# TEXT EXCERPT
What Are They Smoking At the New York Times That They Allow David Brooks to Keep Writing?
There are two things everyone is talking about today. Two very important things. There’s the snow in New York. There’s a lot of it. You can blame de Blasio for that. And don’t go soft on him just because he shovels his own sidewalk. All that means is that he’s a homeowner. Socialist? Yeah, right. More like snow-cialist. Because of, you know, all the snow. Anyway. Also, weed. Everyone is also talking about weed today because New York Times columnist David Brooks confessed today that the rumors were true! He once had sex. Oh, wait. No. That hasn’t been verified. He used to smoke weed! And unlike so many other potheads, Brooks lived to tell about it.
Brooks gets right to the point: “For a little while in my teenage years, my friends and I smoked marijuana. It was fun. I have some fond memories of us all being silly together. I think those moments of uninhibited frolic deepened our friendships.” Yes. I know. It’s pretty scary to have to seriously consider not only what Brooks looked like as a teenager or that he ever had friends, but also that he unironically used the word “frolic” to refer to his drug-induced actions. At least he didn’t talk about his “shenanigans” or about being “hepped up on goofballs,” but that’s only because Brooks isn’t even close to being as cool as Ned Flanders. Not even close.
No, Brooks isn’t cool at all, despite having dabbled in recreational drug use. Brooks is the kind of person who likes to talk about that one time that he gave a high school English class presentation when he was stoned and it, like, totally did not go over well. In fact, it went so poorly that Brooks didn’t even get into the University of Chicago, and then he didn’t have a successful career, including teaching at Yale having a twice-weekly platform at the New York Times from which he can do things including recycling ideas from his students and condemn the legalization of marijuana. Except wait, Brooks has done all those things. He does have a successful career, baffling though it may be. In fact, Brooks really didn’t suffer any consequences at all during his “frolics.” No, Brooks escaped scott-free, even after he was pulled over by a cop while driving high. Brooks doesn’t mention that in his column, but—lucky for us!—Gary Greenberg*, one of Brooks’s stoner friends, wrote a blog post today expanding a bit on what happened back in those halcyon days. Greenberg (who still smokes pot) is pretty sure that he knows why Brooks quit, and recalls the night that they were driving in Brooks’s mom’s Vista Cruiser and got pulled over. Brooks “pulled himself together then. He didn’t beg for mercy or fight with the cop. Somehow he knew exactly how to go all bar mitzvah boy, how to talk to authority, how to flatter and impress and toady, even stoned to the gills, like his inner Eddie Haskell was deeper down than the pot could get. And it worked. The cop let us go, told us we were lucky he knew Dave and that we were white kids from Radnor, and later on, at the pizza house taking care of our munchies, chattering and cackling over our good luck and trying to figure out how Dave and the cop knew each other, busting on him for being a narc, Dave was quiet and pale and barely touched his hoagie.”

# RAW DATA
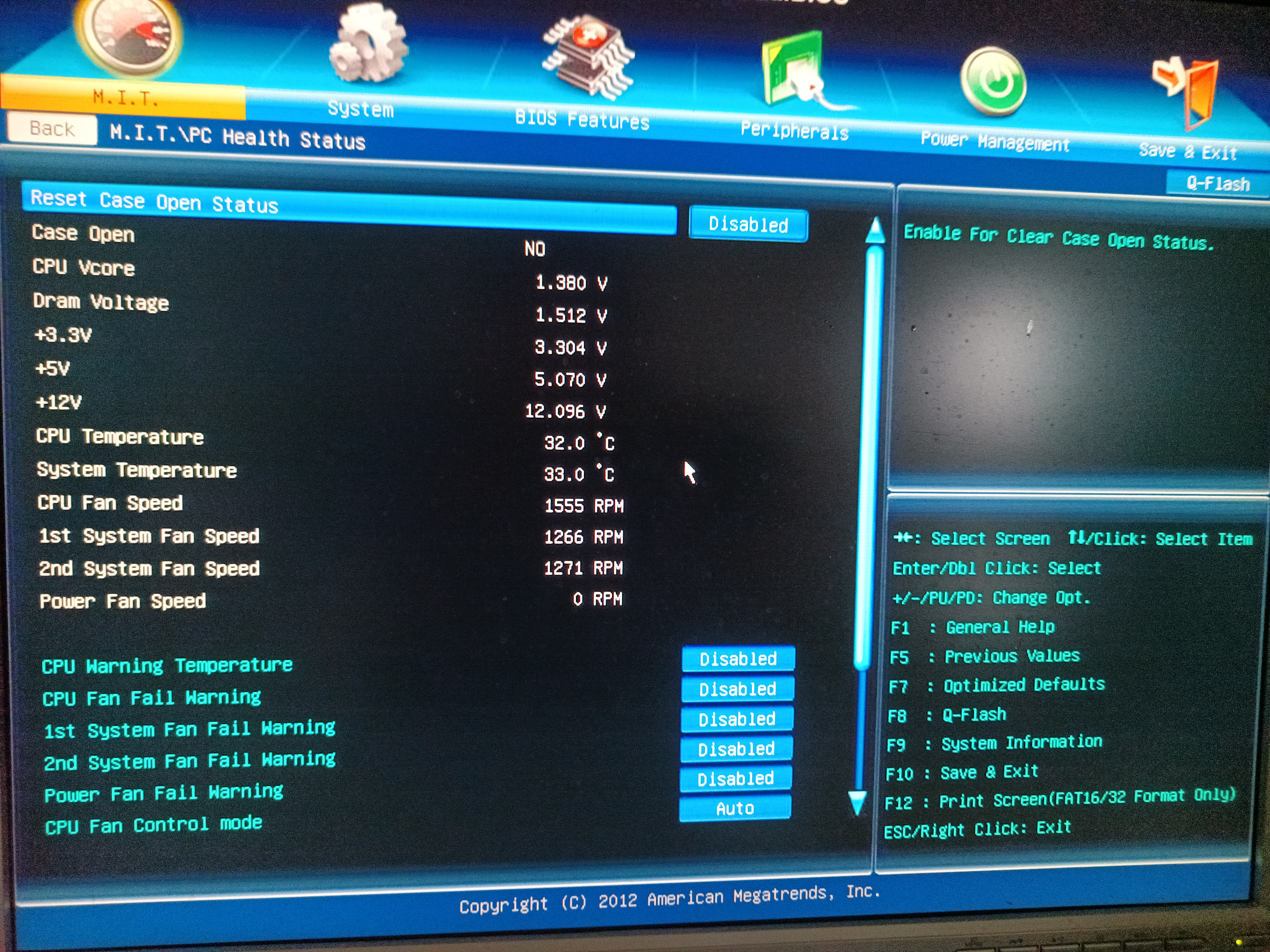Viewport: 1270px width, 952px height.
Task: Toggle CPU Fan Fail Warning option
Action: pyautogui.click(x=738, y=689)
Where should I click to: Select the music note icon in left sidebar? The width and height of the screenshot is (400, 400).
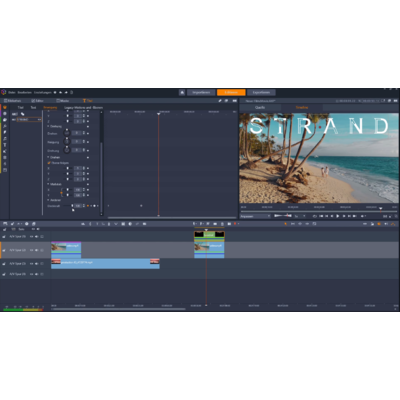(5, 139)
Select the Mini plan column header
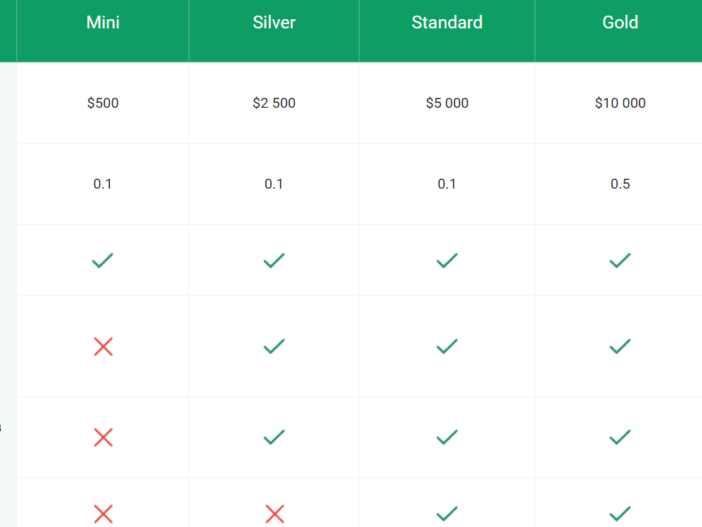This screenshot has width=702, height=527. 103,22
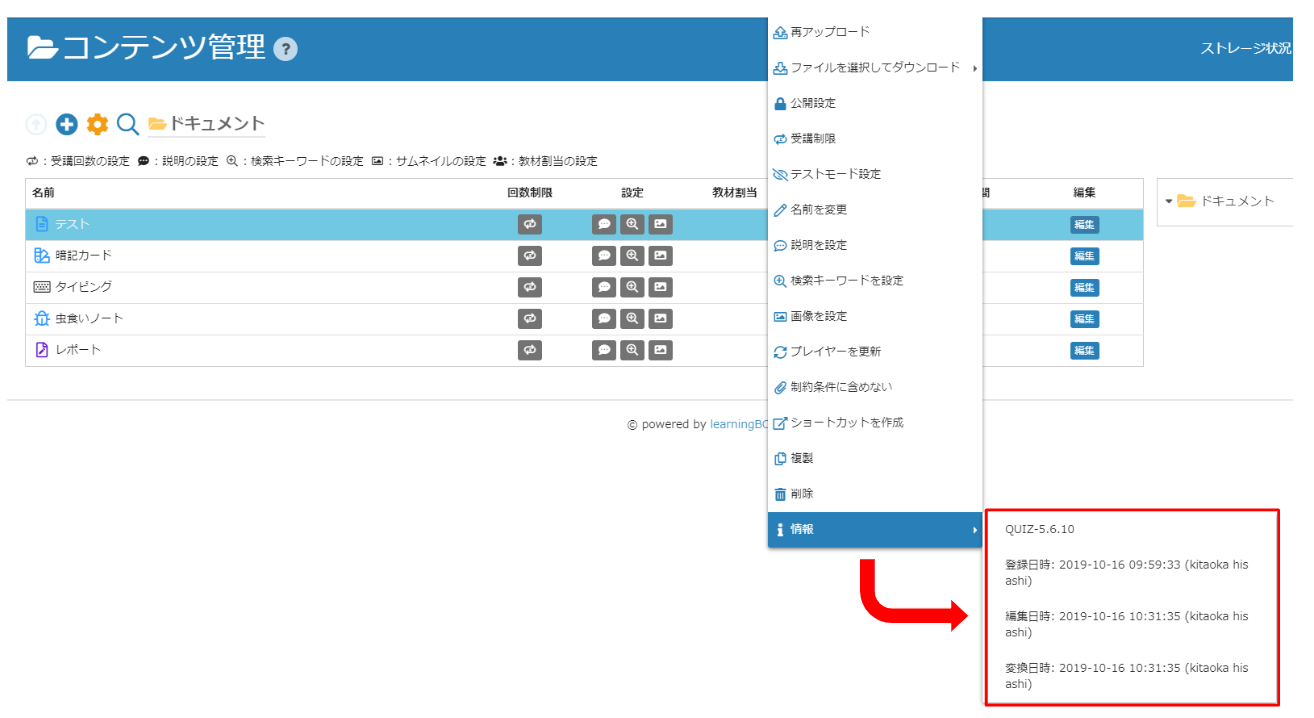Choose 公開設定 in the context menu
This screenshot has width=1314, height=718.
pyautogui.click(x=813, y=103)
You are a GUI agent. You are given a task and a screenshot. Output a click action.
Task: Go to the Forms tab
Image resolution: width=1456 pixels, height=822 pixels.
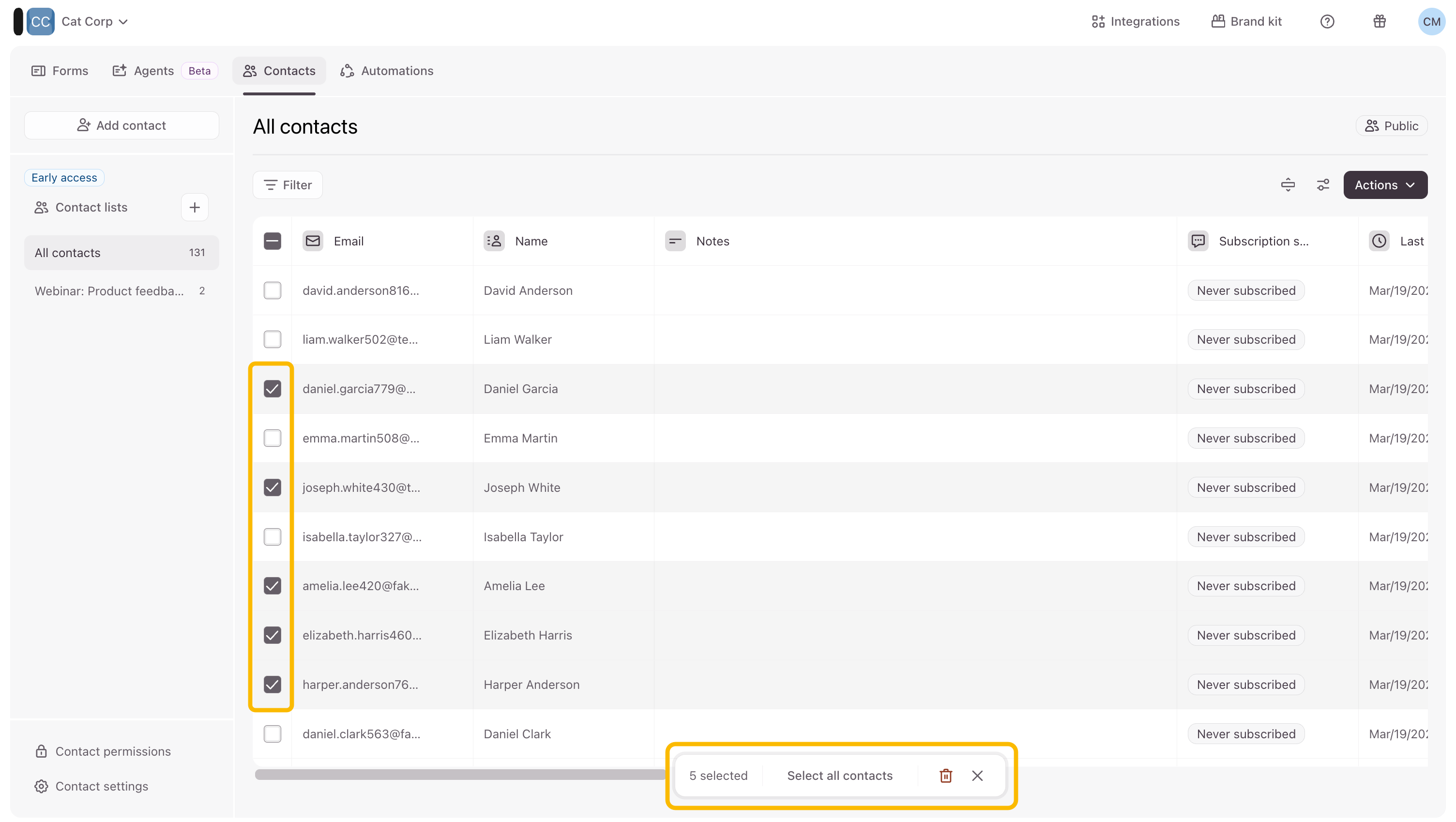click(x=60, y=71)
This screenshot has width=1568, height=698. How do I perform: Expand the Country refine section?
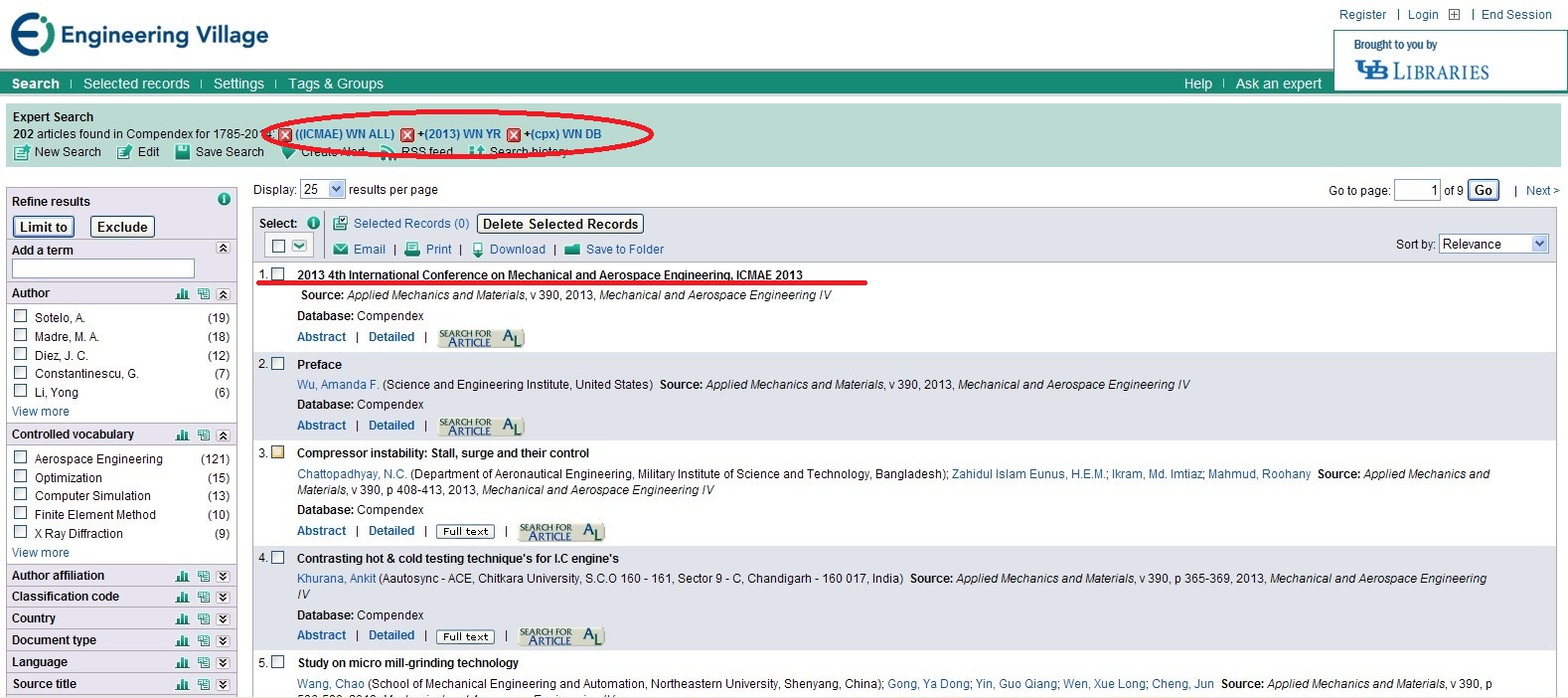click(223, 618)
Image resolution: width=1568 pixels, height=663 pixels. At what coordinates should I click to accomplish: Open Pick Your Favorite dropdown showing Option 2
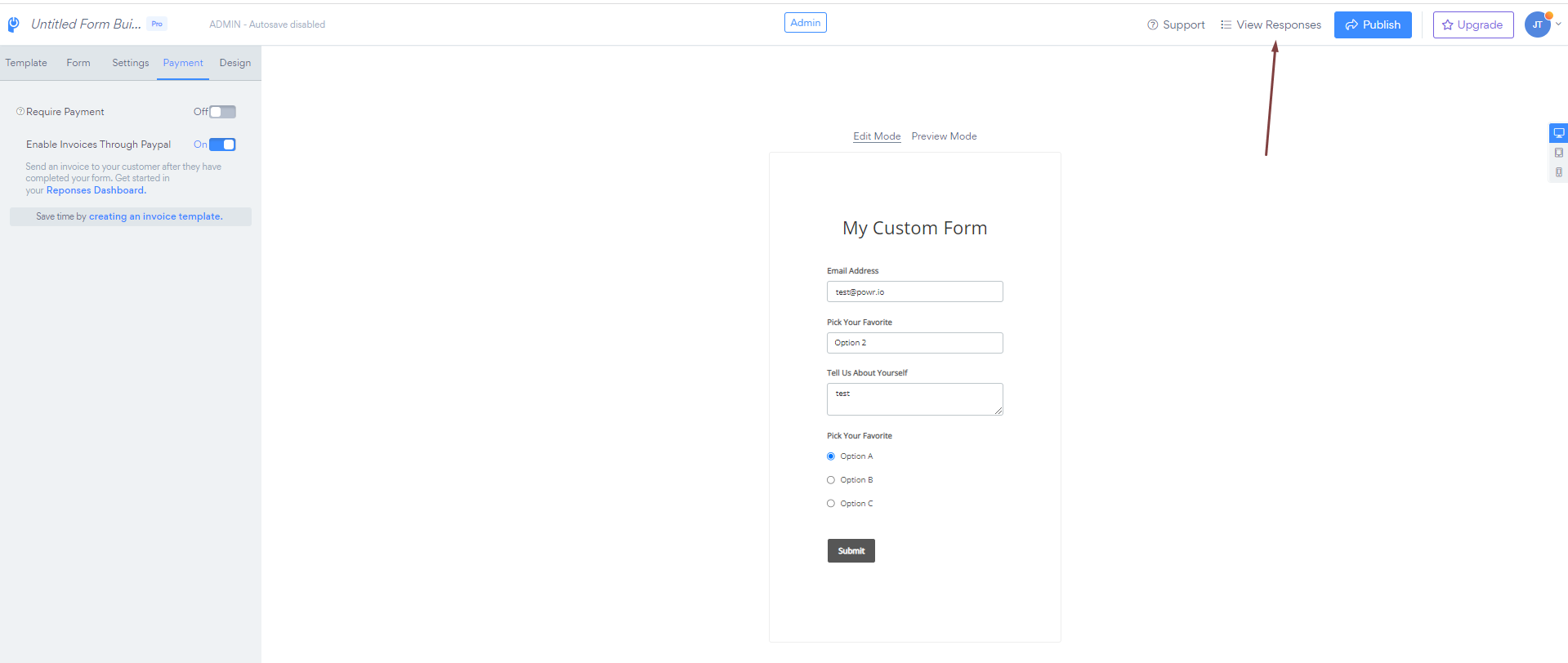point(914,343)
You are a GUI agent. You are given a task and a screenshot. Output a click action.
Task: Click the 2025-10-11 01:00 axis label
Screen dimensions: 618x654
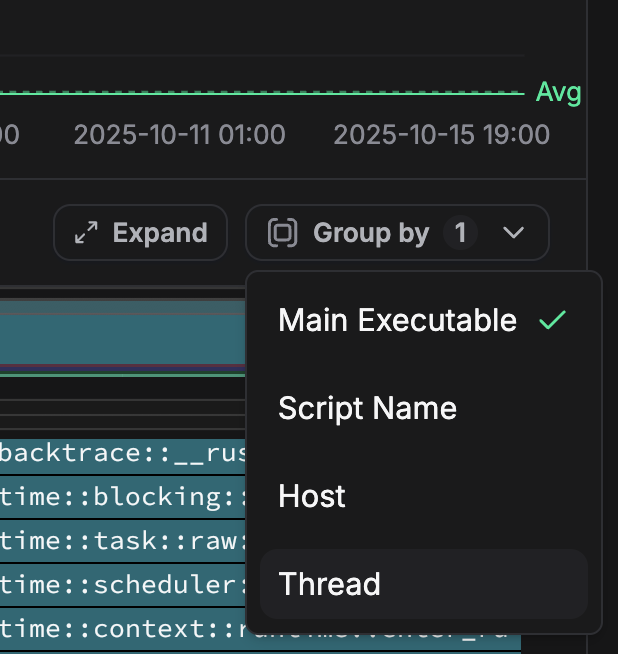coord(179,135)
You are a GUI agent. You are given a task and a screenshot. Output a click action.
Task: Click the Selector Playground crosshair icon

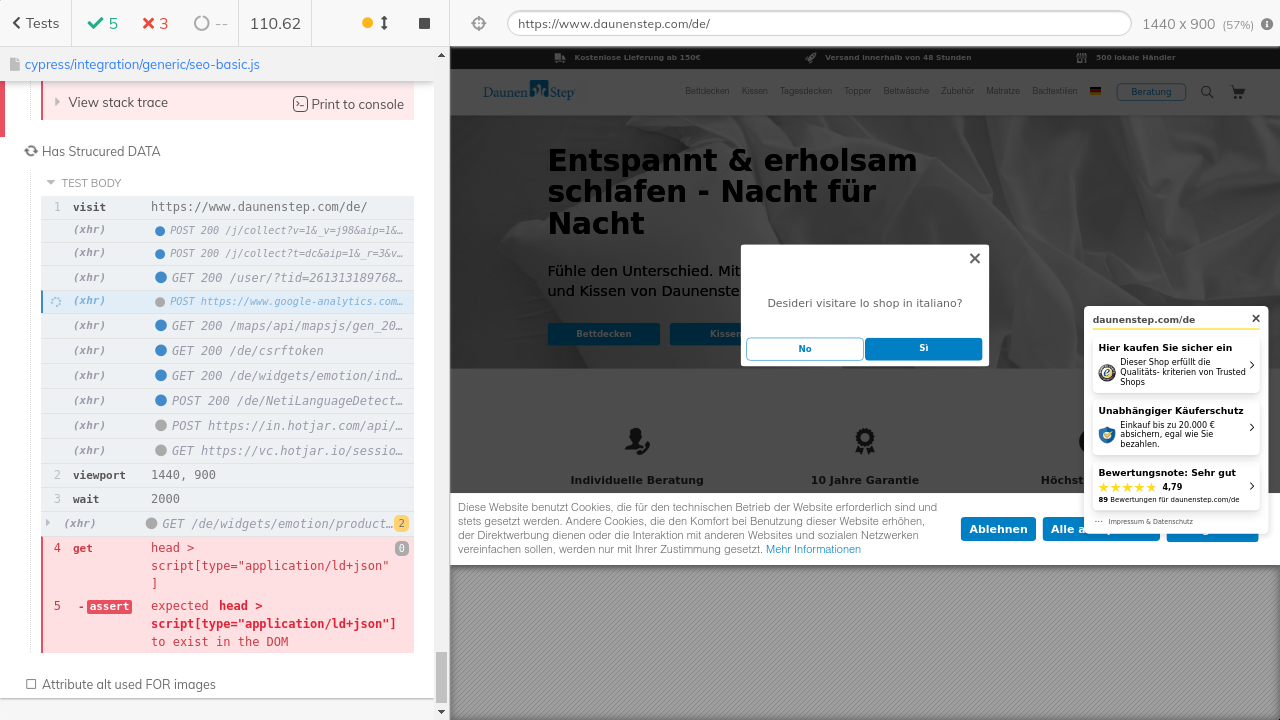coord(478,23)
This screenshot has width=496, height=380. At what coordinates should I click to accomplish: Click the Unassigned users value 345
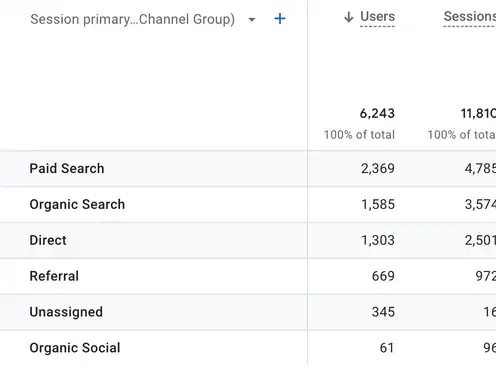coord(383,312)
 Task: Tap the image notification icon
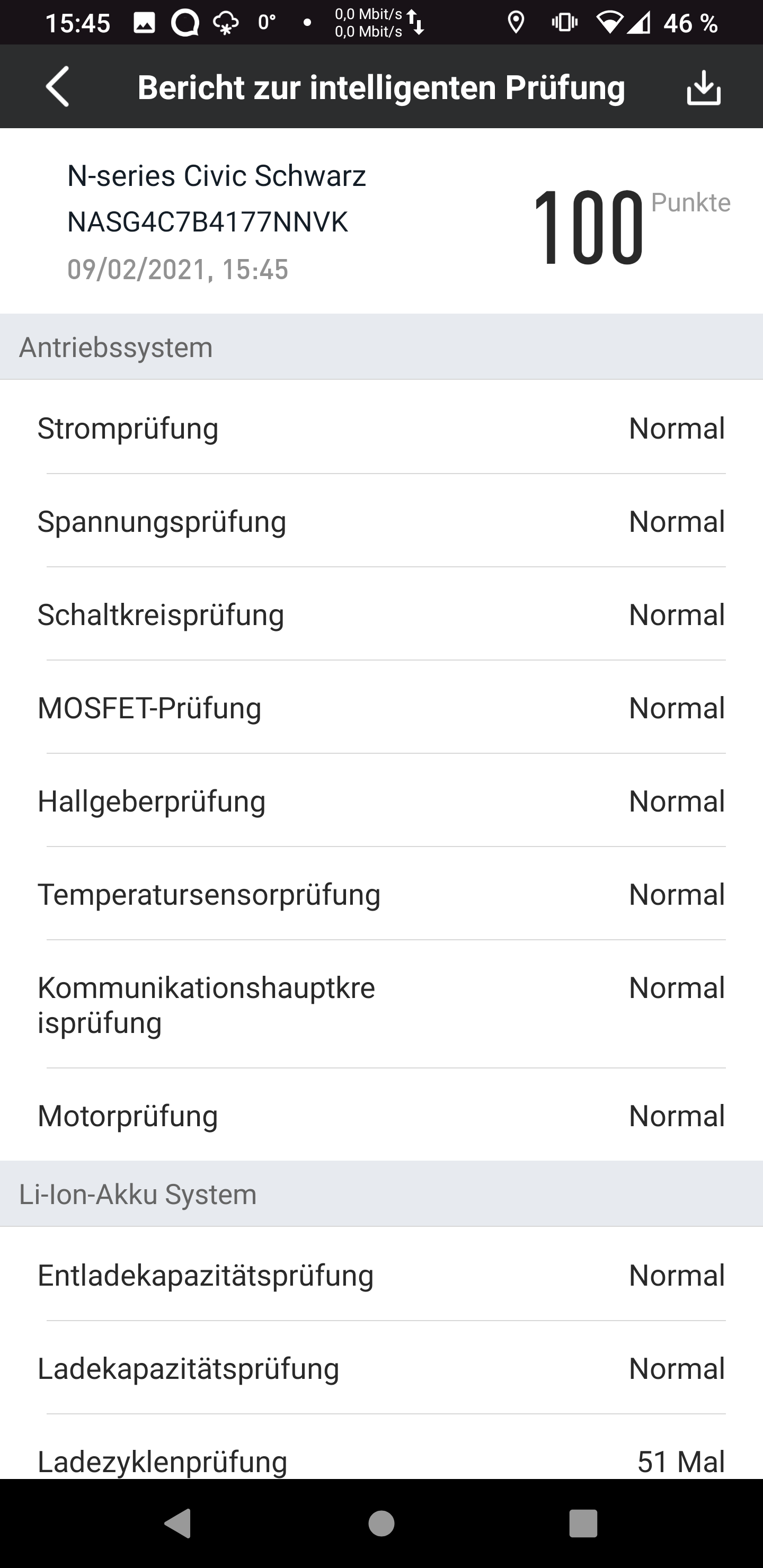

# WHAT THE TASK REQUIRES
Write out the passage of the piece about David Brooks and marijuana from "Brooks gets right" to "Not even close.". The records have nothing to do with the text.

# FULL OUTPUT
Brooks gets right to the point: “For a little while in my teenage years, my friends and I smoked marijuana. It was fun. I have some fond memories of us all being silly together. I think those moments of uninhibited frolic deepened our friendships.” Yes. I know. It’s pretty scary to have to seriously consider not only what Brooks looked like as a teenager or that he ever had friends, but also that he unironically used the word “frolic” to refer to his drug-induced actions. At least he didn’t talk about his “shenanigans” or about being “hepped up on goofballs,” but that’s only because Brooks isn’t even close to being as cool as Ned Flanders. Not even close.